■ Exercise details:
The reply should hold nothing except the lines from the one with "Screen dimensions: 1500x1000" through the end of the entries, duplicated exactly and with no pictures.

Pixel coordinate grounding data
-=-=-

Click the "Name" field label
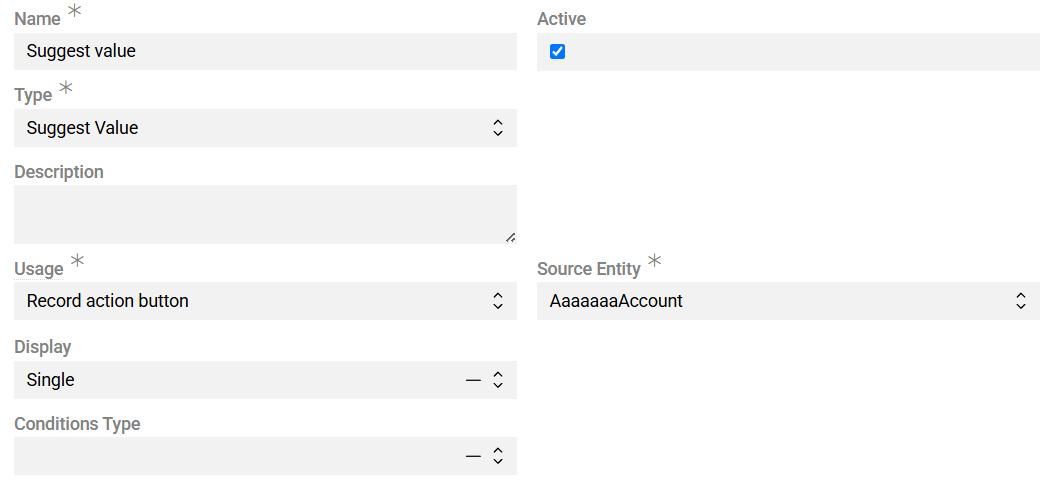 coord(37,19)
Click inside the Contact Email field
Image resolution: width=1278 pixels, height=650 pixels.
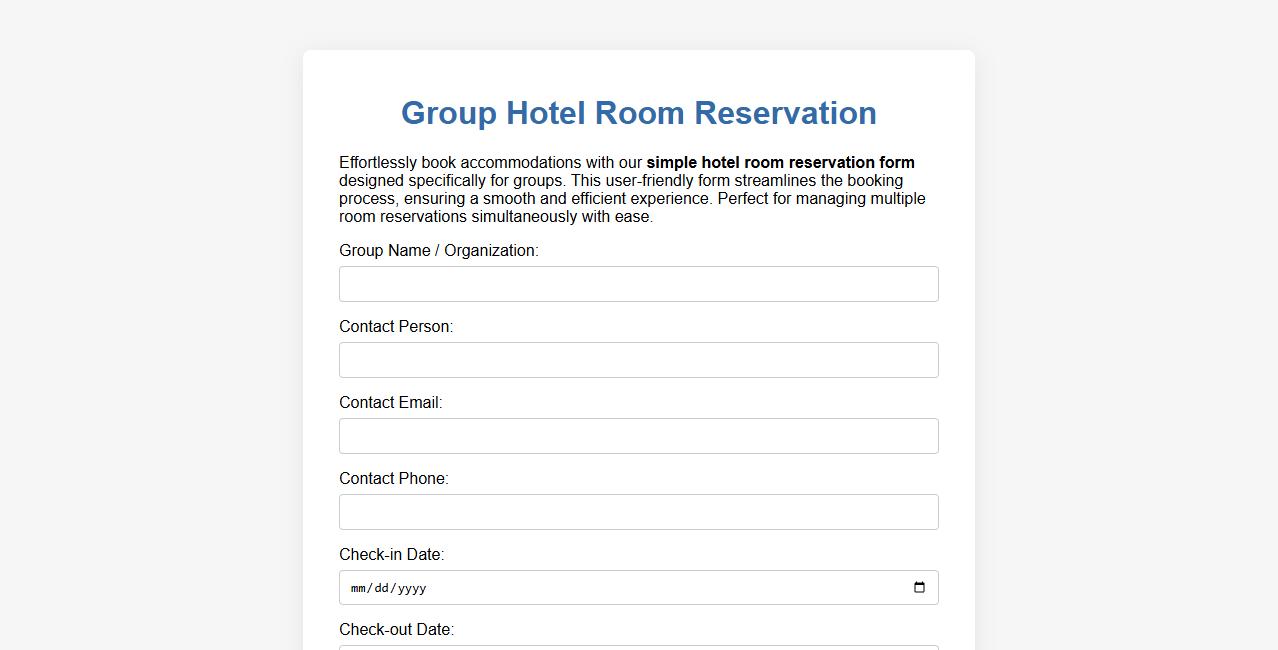pyautogui.click(x=638, y=436)
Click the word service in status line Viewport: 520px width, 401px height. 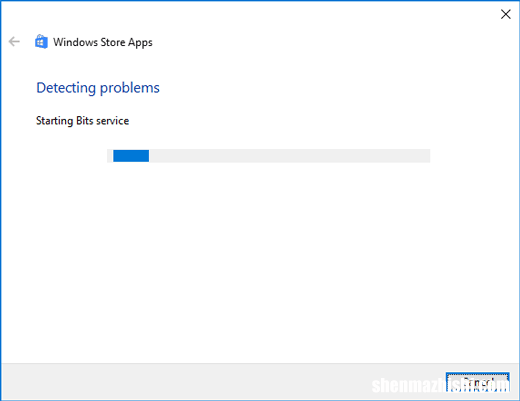click(112, 121)
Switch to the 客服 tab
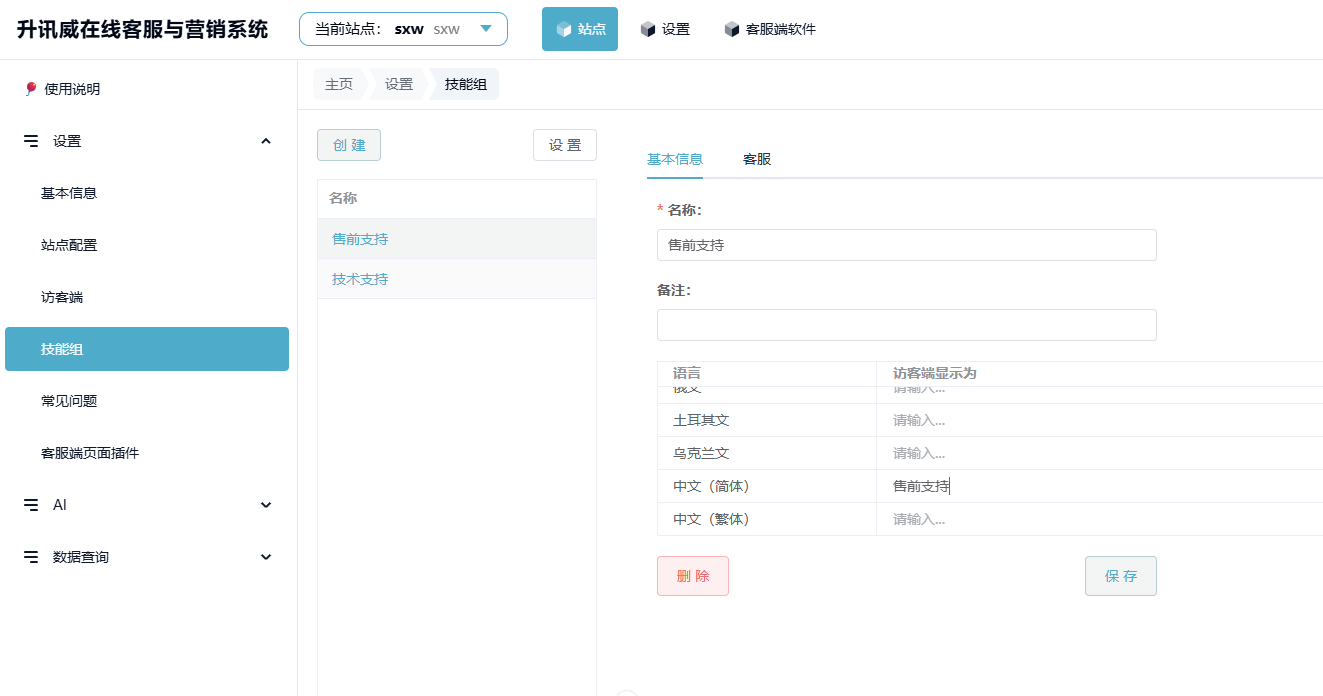Viewport: 1323px width, 696px height. tap(757, 159)
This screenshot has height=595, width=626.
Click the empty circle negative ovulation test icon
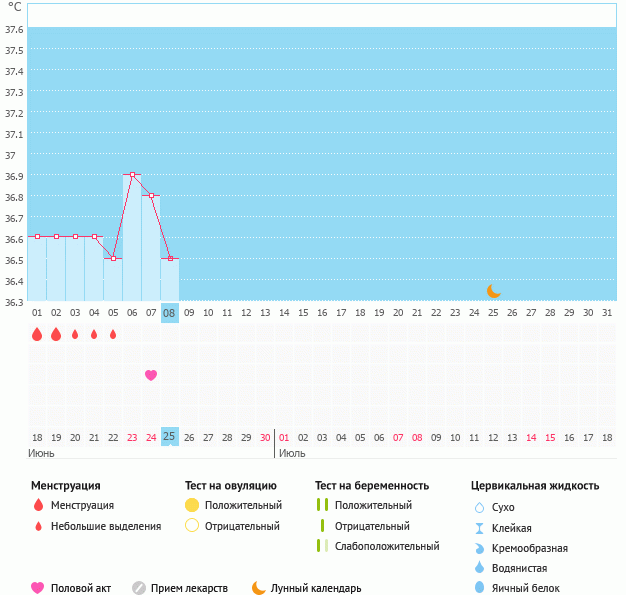pos(192,526)
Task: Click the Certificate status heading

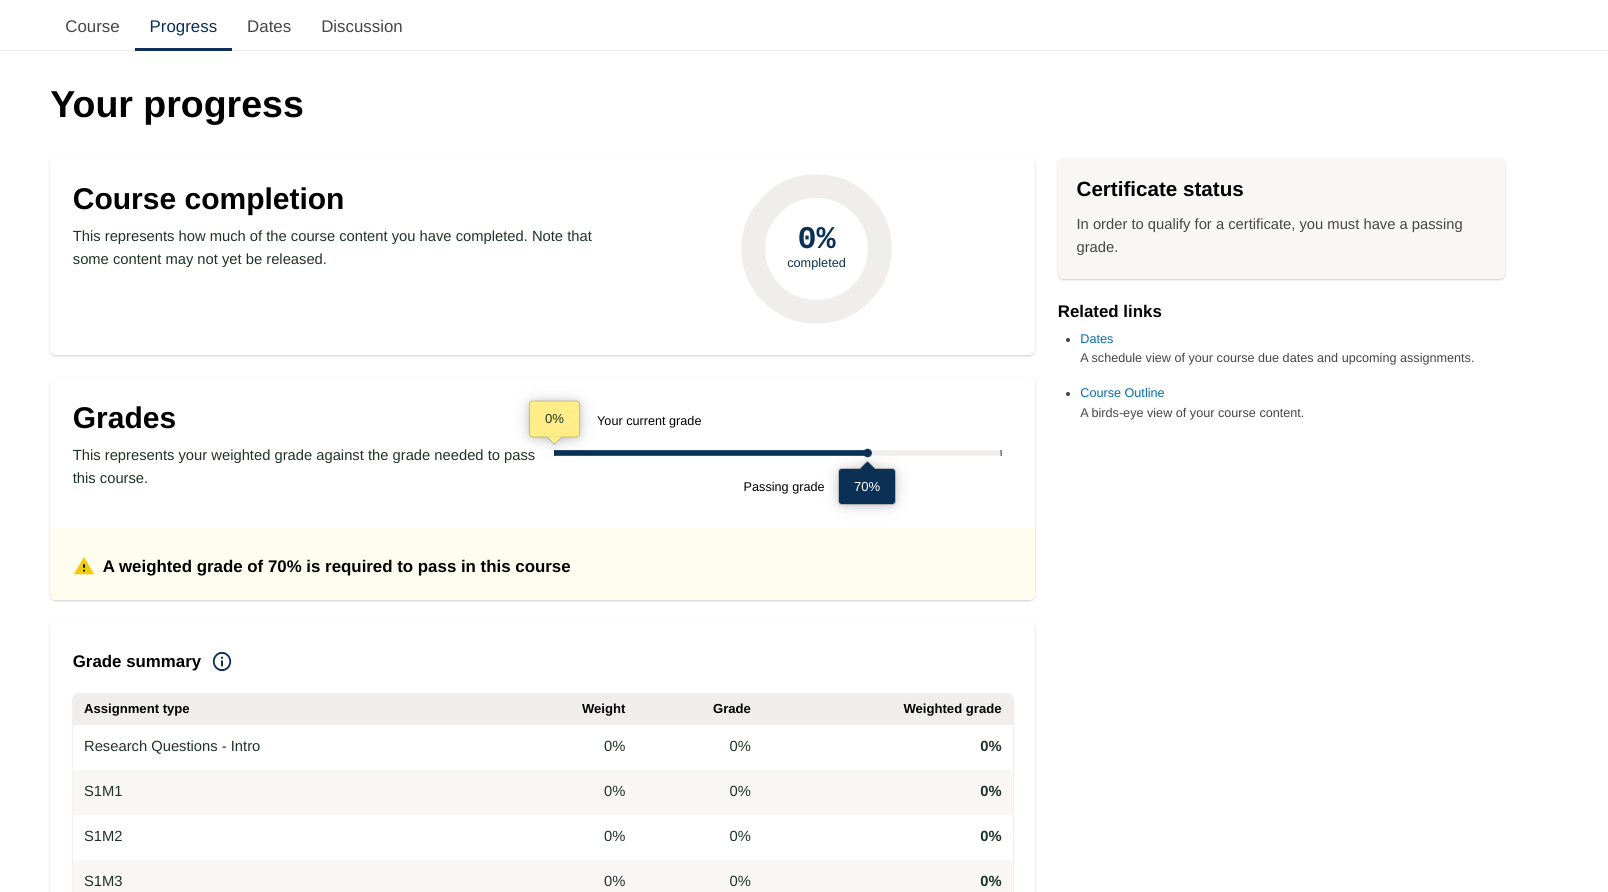Action: click(x=1159, y=190)
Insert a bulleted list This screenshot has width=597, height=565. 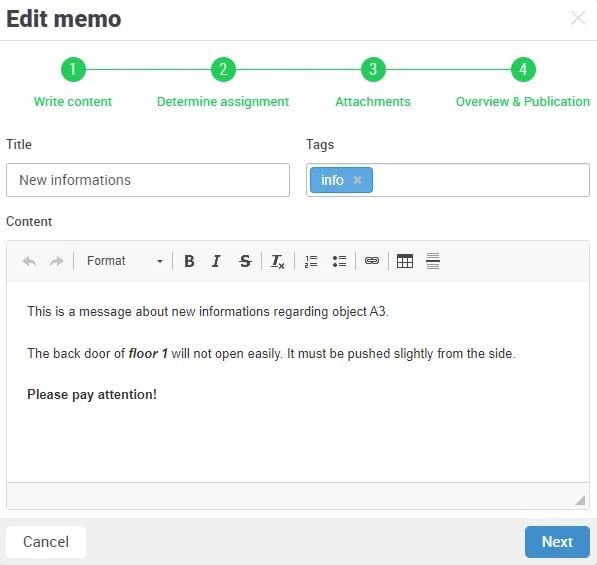tap(339, 262)
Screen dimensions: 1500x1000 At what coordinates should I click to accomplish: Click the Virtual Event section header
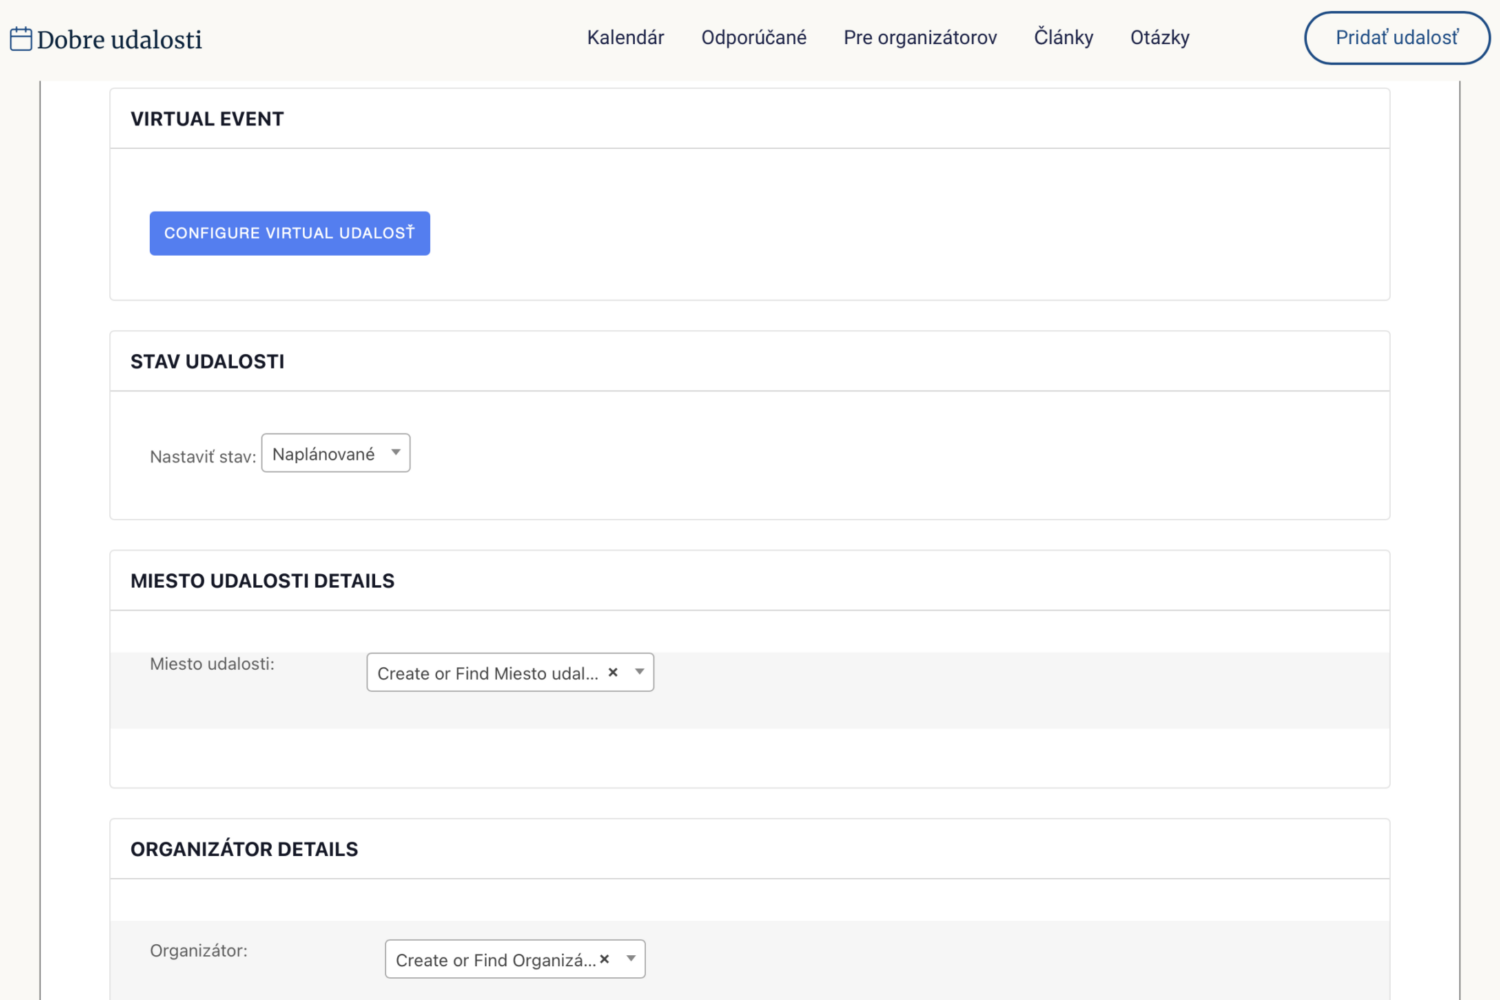(207, 119)
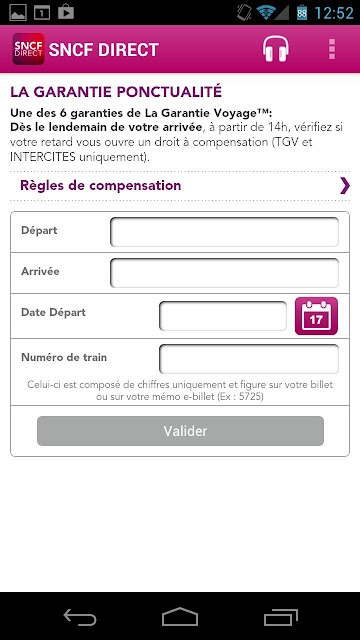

-=-=-

■ Solution to the problem:
Screen dimensions: 1500x1000 At what coordinates should I click to accomplish: Click the Virtual Event section header
(207, 119)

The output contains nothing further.